The trouble is that it is not how it feels to many in parts of Luton or Leicester. The residents of Hampstead and Chipping Norton can embrace multiculturalism because it does not fundamentally threaten their way of life.  

“The ebbing away of the faith is greeted with barely a fraction of the passion which accompanied Brexit.” 

Bijan Omrani

Embracing strangers is easier if you have a settled place to welcome them into. A home where the family gets on well, where the parents are united, the kids are content, is much more likely to be able to welcome in unknown guests with a proper curiosity to learn from them. A family full of tension and bickering is unlikely to welcome the stranger at all, as the newcomer will strain existing tensions even further. 

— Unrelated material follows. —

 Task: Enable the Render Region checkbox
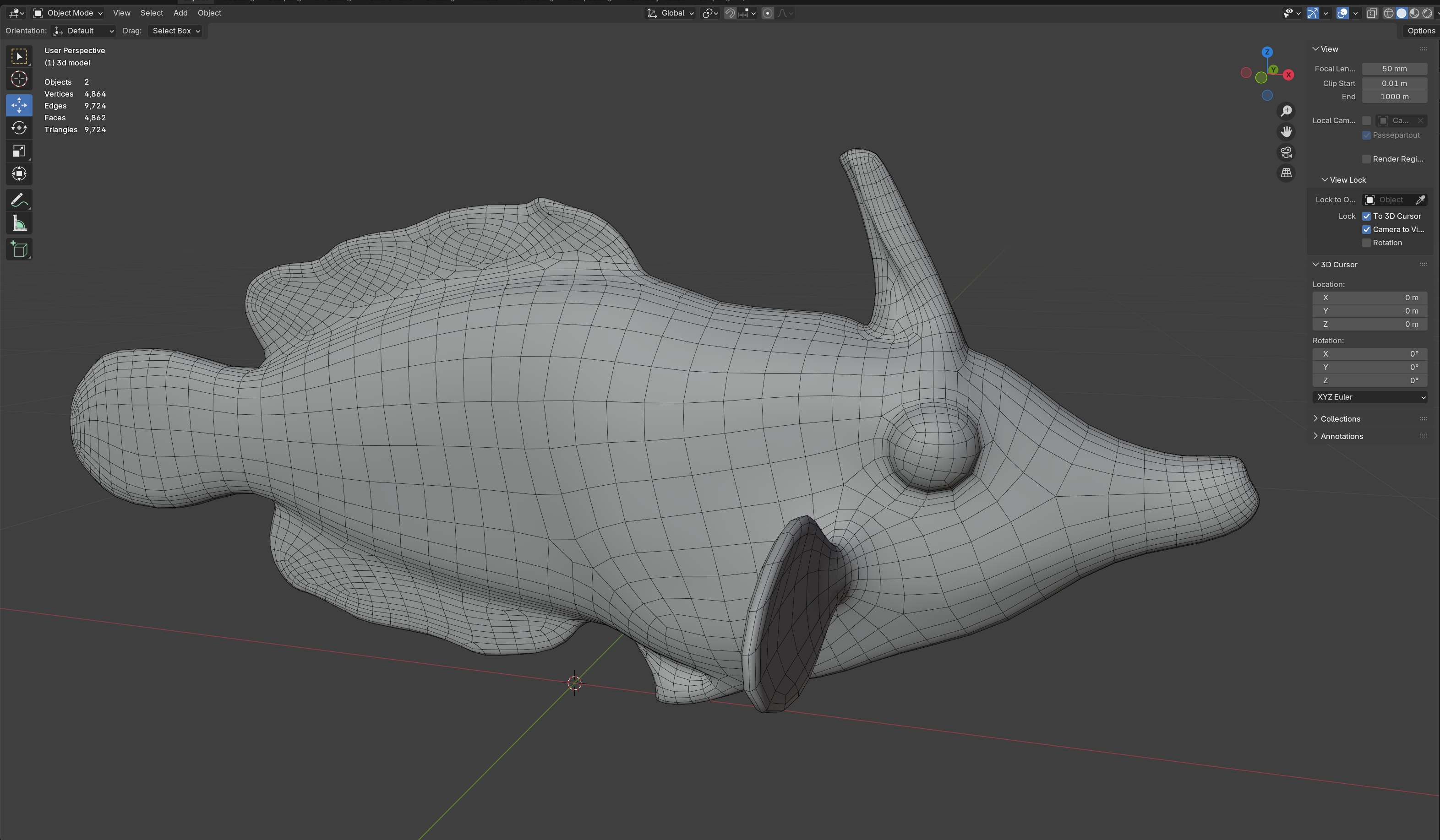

As theologian Oleg Dik writes: “A society which loses a sense of shared broad and strong identity is unable to welcome a stranger…. What makes us different is enriching only as long as we are all aware that we have something uniting us. In the absence of a uniting bond, difference turns out to be threatening.” 

The vision of the left – of diversity as an end in itself, held together only by a loose idea of tolerance or secularity which no-one thinks is worth dying for, threatens to erode the ties that bind us, as it gives no clear centrifugal core that can hold us together. 

Christianity doesn’t give you an immigration policy. Both left and right can claim some legitimacy in the Christian narrative. However, what Christianity does provide is a community that offers a moral schooling centred on the worship of Jesus, as the one who shows us the true shape of human life, the necessity of self-sacrifice, not self-indulgence as the key to a functioning communal life, and the sacred value of each person - beliefs which, in turn, can welcome the stranger into a secure and confident home.

These things have, over centuries, seeped out from their intense core in the Christian Church into wider society. Arguably today, they are being eroded ironically more by secularism than by Islam.  

The real problem of our time is not mass immigration (as the right would have it) or the failure to fully open borders (for the left). It is the widespread erosion of Christian faith.  

As historian Bijan Omrani puts it: “Christianity’s disappearance is being accepted with little consideration or debate. The ebbing away of the faith is greeted with barely a fraction of the passion which accompanied Brexit.” Now this may largely be the fault of the church itself, a failure of courage about its own message, and appearing like another social lobbying group for various causes rather than a community centred on the worship of Jesus. But it's also down to the swathes of middle class, educated Britons – like Nigel Farage and Jeremy Corbyn - who like to claim the name of Jesus when it suits, and who live off the cultural heritage of Christianity without investing into its future by going anywhere near a church.  

A good immigration policy needs the compassion that welcomes the vulnerable stranger. Yet it also needs a strong united community with a shared set of values, to welcome them into. Left and right may use Christianity in their rhetoric. But both miss something vital - that Christianity has to be practiced not just argued over. 

A renewed Christianity might be the saving of both right and left - or at least offer a deeper and richer narrative than either can offer on their own, one that provides a strong core that can holds a society together, yet also welcome the stranger as a gift and not a threat.